SALT LAKE CITY (AP) — Even though Mitt Romney’s status as one of few Republicans willing to publicly criticize President Donald Trump is well known is his adopted home state, his unequivocal speech before voting yes on impeachment Wednesday caught many in Utah by surprise.
Republicans in the state are unusually divided on the president, so while some were heartened to see Romney cast what he described as an agonizing vote dictated by his conscience, Trump supporters were left angry and frustrated.
Still, with four years to go before any re-election campaign, Romney has a long time to explain his vote to an electorate with a deep well of goodwill that gives him a celebrity-like status.
“There will be ramifications,” said Jason Perry, director of the University of Utah’s Hinckley Institute of Politics. But “people do ultimately care about what he says, even if they don’t agree with him.”
Romney appeared emotional during his speech on the Senate floor. He told reporters that he’d been waking up in the early-morning hours as his mind churned over what to do, and cited a Church of Jesus Christ of Latter-day Saints hymn about doing the right thing despite the consequences.
Romney’s key role in saving the troubled 2002 Olympics in Salt Lake City paired with his status as the first major-party presidential candidate from the state’s predominant faith widely known as the Mormon church has made him well-known and liked in the state where he moved after his failed 2012 presidential run.
Many Utah voters share Romney’s wariness about Trump. A nationwide Associated Press survey of midterm voters in 2018 found that while two-thirds of church members voted Republican, just over half approved of Trump’s job performance. The VoteCast survey also found that 64% of Utah voters wanted to see the senator confront the president.

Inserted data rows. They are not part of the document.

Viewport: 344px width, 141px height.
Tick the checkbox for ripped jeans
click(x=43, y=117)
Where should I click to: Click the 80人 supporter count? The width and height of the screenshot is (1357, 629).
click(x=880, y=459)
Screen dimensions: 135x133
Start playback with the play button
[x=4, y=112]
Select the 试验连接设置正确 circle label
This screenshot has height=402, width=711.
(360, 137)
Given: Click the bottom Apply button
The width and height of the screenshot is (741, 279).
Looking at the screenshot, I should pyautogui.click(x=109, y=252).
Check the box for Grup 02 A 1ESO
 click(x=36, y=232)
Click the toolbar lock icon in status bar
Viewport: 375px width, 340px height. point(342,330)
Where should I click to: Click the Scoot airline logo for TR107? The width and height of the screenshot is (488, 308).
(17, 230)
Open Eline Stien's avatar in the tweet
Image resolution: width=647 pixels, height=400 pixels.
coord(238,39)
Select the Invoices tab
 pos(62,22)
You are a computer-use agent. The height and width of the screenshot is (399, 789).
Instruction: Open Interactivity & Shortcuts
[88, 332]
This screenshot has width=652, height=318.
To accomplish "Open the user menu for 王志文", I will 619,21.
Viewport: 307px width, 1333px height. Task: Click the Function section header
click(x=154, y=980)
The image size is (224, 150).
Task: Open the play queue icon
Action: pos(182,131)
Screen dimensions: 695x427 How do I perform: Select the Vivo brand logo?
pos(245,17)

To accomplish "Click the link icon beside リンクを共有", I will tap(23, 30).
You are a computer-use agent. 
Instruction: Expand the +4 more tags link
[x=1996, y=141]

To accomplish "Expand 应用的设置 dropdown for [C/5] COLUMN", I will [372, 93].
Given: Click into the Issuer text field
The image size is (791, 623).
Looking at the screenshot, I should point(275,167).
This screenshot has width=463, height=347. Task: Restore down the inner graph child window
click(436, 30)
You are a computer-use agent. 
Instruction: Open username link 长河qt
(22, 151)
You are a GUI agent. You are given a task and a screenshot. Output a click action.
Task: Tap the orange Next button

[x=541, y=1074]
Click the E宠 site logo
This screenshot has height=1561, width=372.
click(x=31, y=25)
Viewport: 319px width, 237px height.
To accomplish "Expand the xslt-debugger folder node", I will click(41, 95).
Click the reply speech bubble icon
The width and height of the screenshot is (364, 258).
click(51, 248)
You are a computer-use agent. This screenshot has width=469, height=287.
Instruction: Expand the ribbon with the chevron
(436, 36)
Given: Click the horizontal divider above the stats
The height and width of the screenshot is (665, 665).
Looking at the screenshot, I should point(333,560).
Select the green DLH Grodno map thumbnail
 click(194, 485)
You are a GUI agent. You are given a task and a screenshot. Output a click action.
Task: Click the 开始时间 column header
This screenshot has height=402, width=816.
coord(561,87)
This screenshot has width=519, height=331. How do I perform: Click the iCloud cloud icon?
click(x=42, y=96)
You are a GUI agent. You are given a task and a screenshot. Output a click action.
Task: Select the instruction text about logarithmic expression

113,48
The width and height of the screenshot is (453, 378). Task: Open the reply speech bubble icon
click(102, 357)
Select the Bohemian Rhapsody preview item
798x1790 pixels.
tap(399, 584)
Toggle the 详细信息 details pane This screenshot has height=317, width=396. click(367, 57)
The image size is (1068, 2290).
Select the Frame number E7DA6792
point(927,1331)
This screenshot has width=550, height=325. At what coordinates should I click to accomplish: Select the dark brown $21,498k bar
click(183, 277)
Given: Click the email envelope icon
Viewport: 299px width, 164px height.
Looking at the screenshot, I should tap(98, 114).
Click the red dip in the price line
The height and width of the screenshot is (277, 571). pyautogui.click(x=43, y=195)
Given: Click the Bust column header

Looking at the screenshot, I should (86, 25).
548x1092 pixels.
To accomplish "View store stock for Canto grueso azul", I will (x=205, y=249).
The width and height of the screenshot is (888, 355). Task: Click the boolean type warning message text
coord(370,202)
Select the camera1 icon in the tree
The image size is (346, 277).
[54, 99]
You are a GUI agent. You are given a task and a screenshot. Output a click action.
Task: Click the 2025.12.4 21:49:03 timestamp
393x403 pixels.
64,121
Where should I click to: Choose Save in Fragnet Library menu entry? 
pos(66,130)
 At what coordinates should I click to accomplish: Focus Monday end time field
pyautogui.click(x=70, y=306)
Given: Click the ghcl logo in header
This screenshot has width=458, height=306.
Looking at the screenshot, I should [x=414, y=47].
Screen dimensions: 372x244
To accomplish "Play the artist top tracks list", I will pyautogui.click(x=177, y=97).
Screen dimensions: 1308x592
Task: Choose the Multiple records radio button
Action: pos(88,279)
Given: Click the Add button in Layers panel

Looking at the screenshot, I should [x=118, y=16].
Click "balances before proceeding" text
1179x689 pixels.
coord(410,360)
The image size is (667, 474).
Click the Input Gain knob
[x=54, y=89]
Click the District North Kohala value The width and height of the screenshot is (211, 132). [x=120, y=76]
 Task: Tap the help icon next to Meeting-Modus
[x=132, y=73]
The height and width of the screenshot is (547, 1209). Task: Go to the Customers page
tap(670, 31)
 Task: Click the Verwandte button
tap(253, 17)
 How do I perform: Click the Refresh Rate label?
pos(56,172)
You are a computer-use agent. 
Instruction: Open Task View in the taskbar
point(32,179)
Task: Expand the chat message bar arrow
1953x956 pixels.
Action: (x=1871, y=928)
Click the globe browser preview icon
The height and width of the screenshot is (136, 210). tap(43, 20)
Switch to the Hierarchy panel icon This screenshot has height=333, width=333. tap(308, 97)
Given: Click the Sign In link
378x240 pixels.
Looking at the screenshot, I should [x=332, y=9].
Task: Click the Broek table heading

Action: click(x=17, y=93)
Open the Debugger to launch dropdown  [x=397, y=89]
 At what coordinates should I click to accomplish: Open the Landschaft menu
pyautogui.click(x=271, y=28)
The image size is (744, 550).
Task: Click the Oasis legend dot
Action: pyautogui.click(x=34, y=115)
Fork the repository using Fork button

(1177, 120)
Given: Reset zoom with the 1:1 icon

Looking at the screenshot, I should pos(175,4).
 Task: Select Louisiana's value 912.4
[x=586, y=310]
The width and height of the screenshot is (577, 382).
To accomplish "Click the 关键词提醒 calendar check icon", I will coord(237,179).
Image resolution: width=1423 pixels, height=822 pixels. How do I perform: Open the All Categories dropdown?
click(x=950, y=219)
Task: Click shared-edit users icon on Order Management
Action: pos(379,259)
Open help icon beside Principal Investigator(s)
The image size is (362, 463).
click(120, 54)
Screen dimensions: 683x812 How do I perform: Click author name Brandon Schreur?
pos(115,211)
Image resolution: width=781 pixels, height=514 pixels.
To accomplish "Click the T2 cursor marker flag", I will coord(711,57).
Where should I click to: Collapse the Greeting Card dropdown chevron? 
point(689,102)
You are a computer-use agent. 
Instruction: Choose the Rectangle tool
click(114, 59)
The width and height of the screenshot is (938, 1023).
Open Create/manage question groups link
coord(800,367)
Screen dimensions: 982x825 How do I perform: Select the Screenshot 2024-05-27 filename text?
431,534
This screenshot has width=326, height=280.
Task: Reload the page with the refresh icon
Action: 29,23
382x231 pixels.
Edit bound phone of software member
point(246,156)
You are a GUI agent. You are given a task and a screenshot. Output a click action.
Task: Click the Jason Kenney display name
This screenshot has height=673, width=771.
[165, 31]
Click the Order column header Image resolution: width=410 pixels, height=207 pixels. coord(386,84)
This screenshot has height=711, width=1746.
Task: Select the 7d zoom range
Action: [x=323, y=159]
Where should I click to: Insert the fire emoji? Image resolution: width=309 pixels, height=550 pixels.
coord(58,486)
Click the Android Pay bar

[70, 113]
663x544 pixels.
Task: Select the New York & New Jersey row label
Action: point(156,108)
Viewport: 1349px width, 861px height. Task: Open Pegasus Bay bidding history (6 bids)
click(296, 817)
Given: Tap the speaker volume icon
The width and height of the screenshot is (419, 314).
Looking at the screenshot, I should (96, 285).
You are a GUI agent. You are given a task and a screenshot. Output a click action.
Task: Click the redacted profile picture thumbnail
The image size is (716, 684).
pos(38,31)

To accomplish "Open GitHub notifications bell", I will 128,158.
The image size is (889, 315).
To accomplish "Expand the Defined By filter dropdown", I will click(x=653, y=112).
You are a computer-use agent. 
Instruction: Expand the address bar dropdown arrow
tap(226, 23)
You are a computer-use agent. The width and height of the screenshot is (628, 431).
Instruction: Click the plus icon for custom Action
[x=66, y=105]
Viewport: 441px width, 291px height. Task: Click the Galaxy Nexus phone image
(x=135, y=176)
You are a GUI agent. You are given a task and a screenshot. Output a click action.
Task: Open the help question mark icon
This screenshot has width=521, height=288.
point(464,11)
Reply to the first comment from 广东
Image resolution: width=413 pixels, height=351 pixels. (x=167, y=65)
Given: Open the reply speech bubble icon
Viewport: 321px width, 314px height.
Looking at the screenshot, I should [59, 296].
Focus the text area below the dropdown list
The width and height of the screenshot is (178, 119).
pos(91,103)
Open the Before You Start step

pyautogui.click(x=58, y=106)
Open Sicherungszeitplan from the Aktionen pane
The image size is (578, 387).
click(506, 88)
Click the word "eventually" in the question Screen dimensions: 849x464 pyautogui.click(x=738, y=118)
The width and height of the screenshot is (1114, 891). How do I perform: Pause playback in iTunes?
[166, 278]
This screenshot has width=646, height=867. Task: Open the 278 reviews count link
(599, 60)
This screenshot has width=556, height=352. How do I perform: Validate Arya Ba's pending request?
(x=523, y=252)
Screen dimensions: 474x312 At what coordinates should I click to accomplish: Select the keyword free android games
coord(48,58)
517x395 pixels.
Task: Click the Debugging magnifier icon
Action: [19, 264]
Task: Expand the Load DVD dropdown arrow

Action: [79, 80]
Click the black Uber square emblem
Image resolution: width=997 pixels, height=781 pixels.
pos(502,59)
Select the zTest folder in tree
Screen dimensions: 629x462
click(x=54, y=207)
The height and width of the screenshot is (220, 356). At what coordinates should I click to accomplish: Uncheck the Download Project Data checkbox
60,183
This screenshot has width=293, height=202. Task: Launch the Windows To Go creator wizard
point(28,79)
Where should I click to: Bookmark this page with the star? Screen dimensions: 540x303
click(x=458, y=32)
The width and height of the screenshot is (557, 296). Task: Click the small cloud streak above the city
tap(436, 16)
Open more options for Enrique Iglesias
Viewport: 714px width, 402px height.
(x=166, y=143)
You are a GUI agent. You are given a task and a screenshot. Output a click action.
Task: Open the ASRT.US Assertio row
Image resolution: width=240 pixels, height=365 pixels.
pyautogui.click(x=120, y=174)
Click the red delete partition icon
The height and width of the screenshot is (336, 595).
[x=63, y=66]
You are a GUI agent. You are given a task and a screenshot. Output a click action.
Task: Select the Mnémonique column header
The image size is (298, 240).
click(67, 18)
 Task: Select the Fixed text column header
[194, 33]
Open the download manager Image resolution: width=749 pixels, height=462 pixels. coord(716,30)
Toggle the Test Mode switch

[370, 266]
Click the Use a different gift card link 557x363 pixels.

Romney and Trump have an on-again-off-again history, with Trump once calling for the senator to be impeached. There’s no provision in the U.S. Constitution for that. While one Utah lawmaker has recently introduced a bill that would create a path to recall a senator, its unclear if there would be a serious push for it to be used on Romney, even after he became the lone Republican to vote for Trump’s removal from office.
State leaders who have applauded Trump on issues like public lands lambasted Romney’s invocation of morality, while voters who appreciated his campaign promise to occasionally stand up to the president cheered the more strident message.
Shelly Cluff, a 33-year-old stay-at-home mother in suburban Riverton, is a Republican who’s never been a fan of Trump. She was pleasantly surprised at Romney’s stance.
“I was greatly impressed by his integrity, his willingness to put so much on the line in order not to violate his conscience, in order to stand with a clear conscience before God,” Cluff said.
Still, she knows that not all her neighbors feel the same, including several who didn’t vote for him in 2016 but have since come around.
“I’ve been taken aback by how many people have been really upset and disappointed in Mitt Romney,” she said.
Count among those voters like Ray Clark, a 71-year-old electrical contractor in rural Kanab. He said he’s “furious” about Romney’s vote, and chalks it up to the senator’s personal dislike of the president.
Still, he’s not sure if Romney will ultimately suffer any true political consequences in Utah.
“Right now, I’d say he doesn’t stand a chance. Four years from now, who knows?” he said.